[Linux-HA] RE: CCM causes Segfault !
Tony Scott
tony-j-scott at hotmail.com
Thu Mar 2 12:25:07 MST 2006
This is what i've found out so far - but now I need expert help, please :o);
init_membership() in hbagent.c calls saClmInitialize in the ccm library
(ccmlib_clm.c) ...
saClmInitialize uses oc_ev_set_callback to register its function ccm_events
as a callback function.
The ccm_events callback function is the function which sets up the
__ccm_data pointer with a non NULL value.
Next, in init_membership(), the ccmlib_clm.c function
saClmClusterTrackStart is called.
It does the following:
const oc_ev_membership_t *oc;
...
...
oc = __ccm_data;
itemnum = oc->m_n_member;
However,
The problem is that this callback function "ccm_events" is never being
called, so __ccm_data remains as a NULL pointer....

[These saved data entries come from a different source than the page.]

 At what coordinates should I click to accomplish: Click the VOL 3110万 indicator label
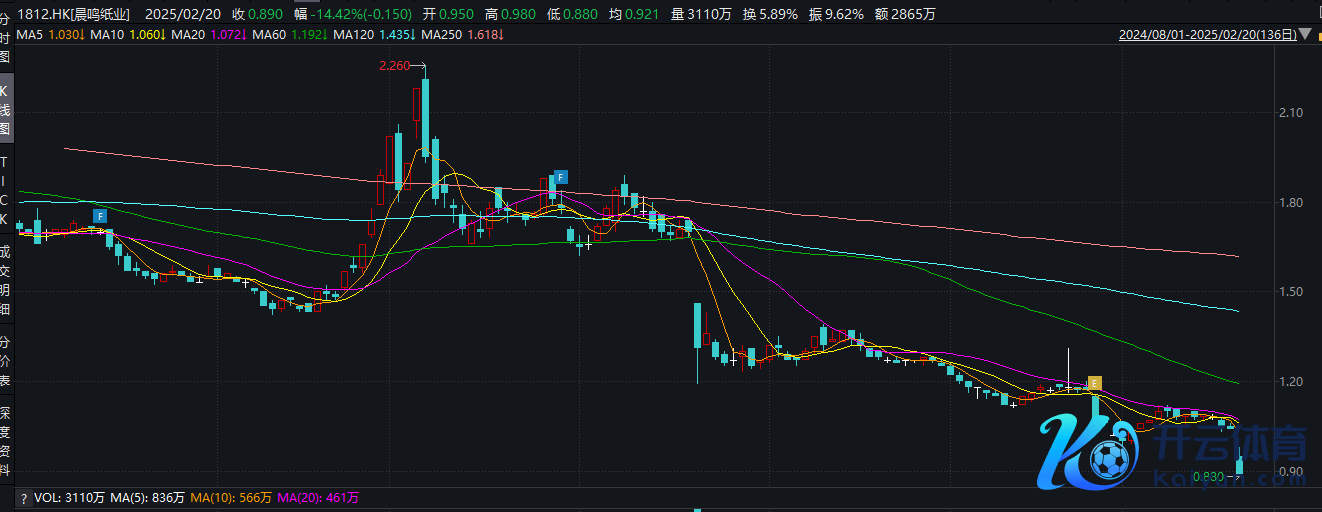coord(69,497)
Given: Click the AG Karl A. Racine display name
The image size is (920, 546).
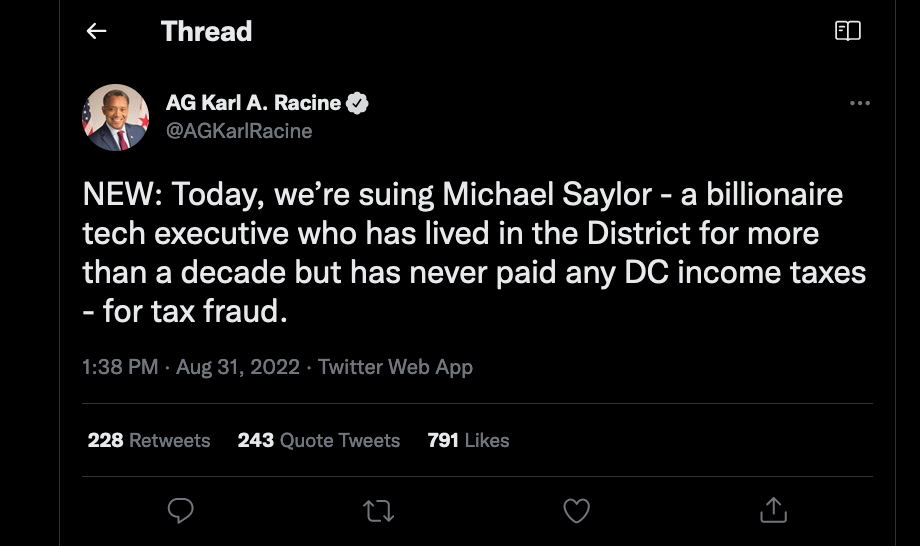Looking at the screenshot, I should pyautogui.click(x=253, y=103).
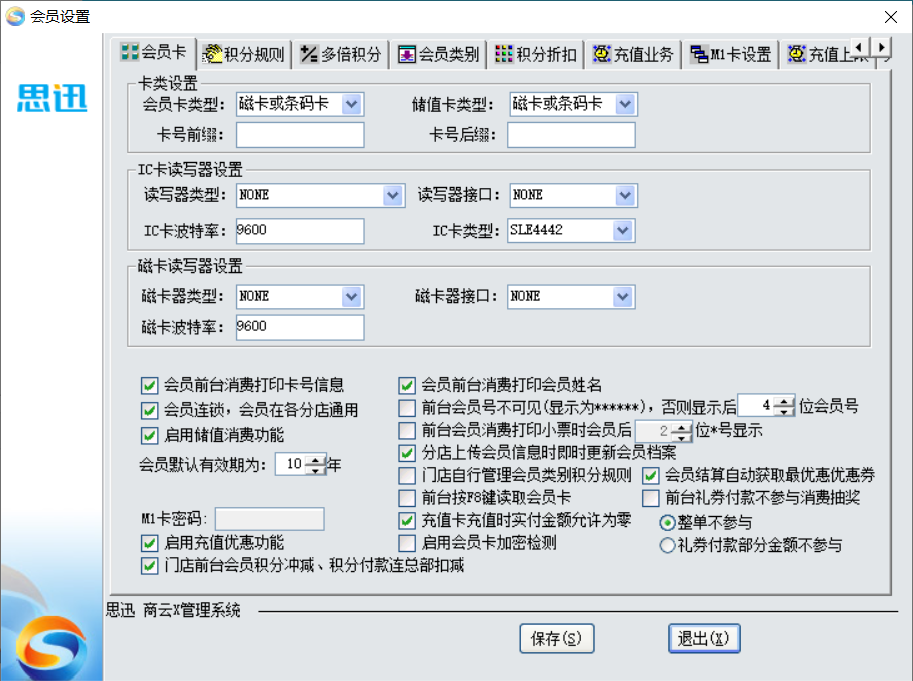Open the 会员卡类型 dropdown
Image resolution: width=913 pixels, height=681 pixels.
352,103
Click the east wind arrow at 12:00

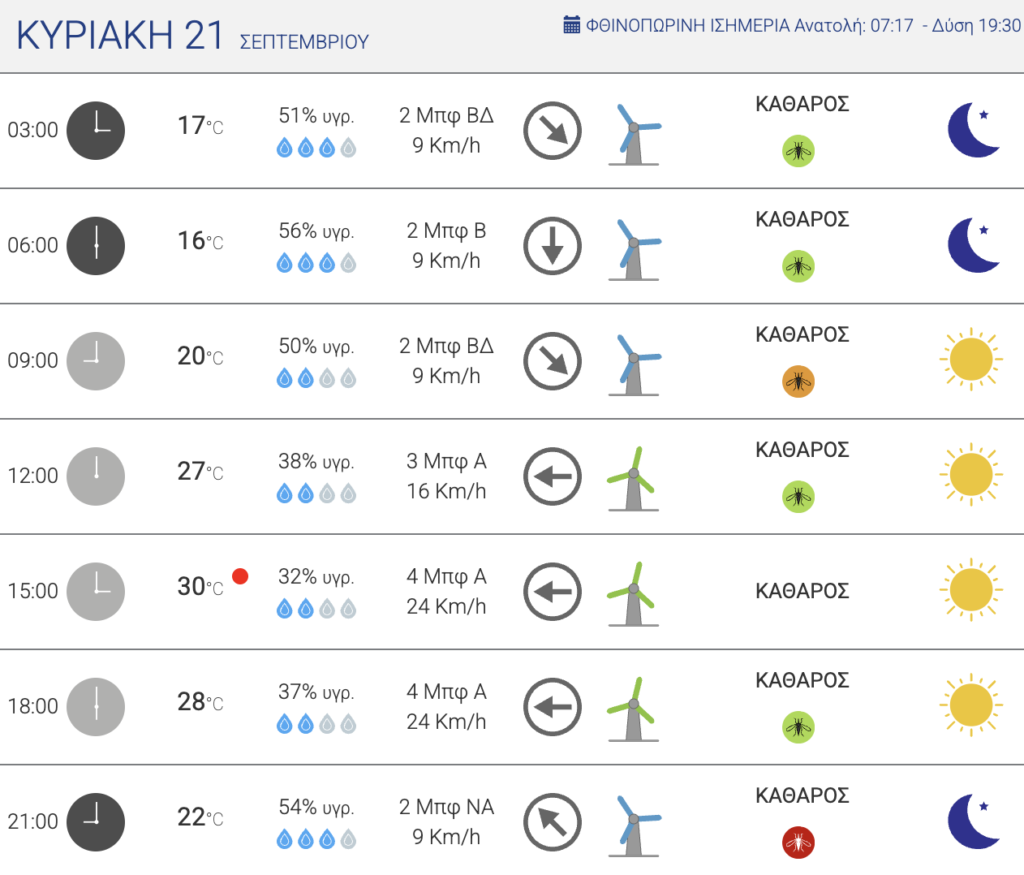point(552,476)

and the "itemnum = oc->m_n_member;" causes a segfault (Normal for
referencing a NULL pointer :o))
Does _anybody_ know why ccm would not call the callback function
"ccm_events" ??
How can I please ccm to fix this problem?
Im am just running heartbeat 1.2.4 software "from the box"

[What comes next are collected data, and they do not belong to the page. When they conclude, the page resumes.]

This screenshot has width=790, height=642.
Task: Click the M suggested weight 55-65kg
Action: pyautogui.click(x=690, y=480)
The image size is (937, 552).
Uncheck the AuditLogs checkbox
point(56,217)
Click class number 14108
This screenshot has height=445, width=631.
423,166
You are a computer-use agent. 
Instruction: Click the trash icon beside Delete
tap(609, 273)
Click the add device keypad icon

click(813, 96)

>From: "Tony Scott" <tony-j-scott at hotmail.com>
>To: linux-ha at lists.linux-ha.org
>CC: tony-j-scott at hotmail.com
>Subject: RE: CCM causes Segfault !
>Date: Thu, 02 Mar 2006 11:39:44 -0500
>
>When I run hbagent, the following is output to /var/log/messages :
>
>
>Mar 2 16:21:02 cluster1 lha-snmpagent[29940]: info: node 1: cluster2,
>type: normal, status: active
>Mar 2 16:21:02 cluster1 lha-snmpagent[29940]: info: node 2: cluster1,
>type: normal, status: active
>Mar 2 16:21:02 cluster1 lha-snmpagent[29940]: info: node: cluster2,
>interface: /dev/ttyS1, status: dead
>Mar 2 16:21:02 cluster1 lha-snmpagent[29940]: info: node: cluster2,
>interface: bond0, status: up
>Mar 2 16:21:02 cluster1 lha-snmpagent[29940]: info: node: cluster1,
>interface: /dev/ttyS1, status: dead
>Mar 2 16:21:02 cluster1 lha-snmpagent[29940]: info: node: cluster1,
>interface: bond0, status: up
>Mar 2 16:21:02 cluster1 lha-snmpagent[29940]: info: g_hash_table_insert hd
>= [0x84c58c8]
>Mar 2 16:21:02 cluster1 ccm[29853]: WARN: ipc channel blocked
>Mar 2 16:21:02 cluster1 last message repeated 2 times
>Mar 2 16:21:02 cluster1 ccm[29853]: info: dispatch:received HUP
>Mar 2 16:21:02 cluster1 ccm[29853]: info: clntCh_input_destroy:received
>HUP
>
>
>
>>From: "Tony Scott" <tony-j-scott at hotmail.com>
>>To: linux-ha at lists.linux-ha.org
>>CC: tony-j-scott at hotmail.com
>>Subject: CCM causes Segfault !
>>Date: Thu, 02 Mar 2006 06:28:29 -0500
>>
>>Hi all,
>>
>>I'm using heartbeat 1.2.4
>>
>>I get the folowing segfault when I start the "hbagent"
>>
>>(gdb) core core.12571
>>Core was generated by `./hbagent -d'.
>>Program terminated with signal 11, Segmentation fault.
>>Reading symbols from /usr/lib/libnetsnmpagent.so.9...done.
>>Loaded symbols for /usr/lib/libnetsnmpagent.so.9
>>Reading symbols from /usr/lib/libnetsnmpmibs.so.9...done.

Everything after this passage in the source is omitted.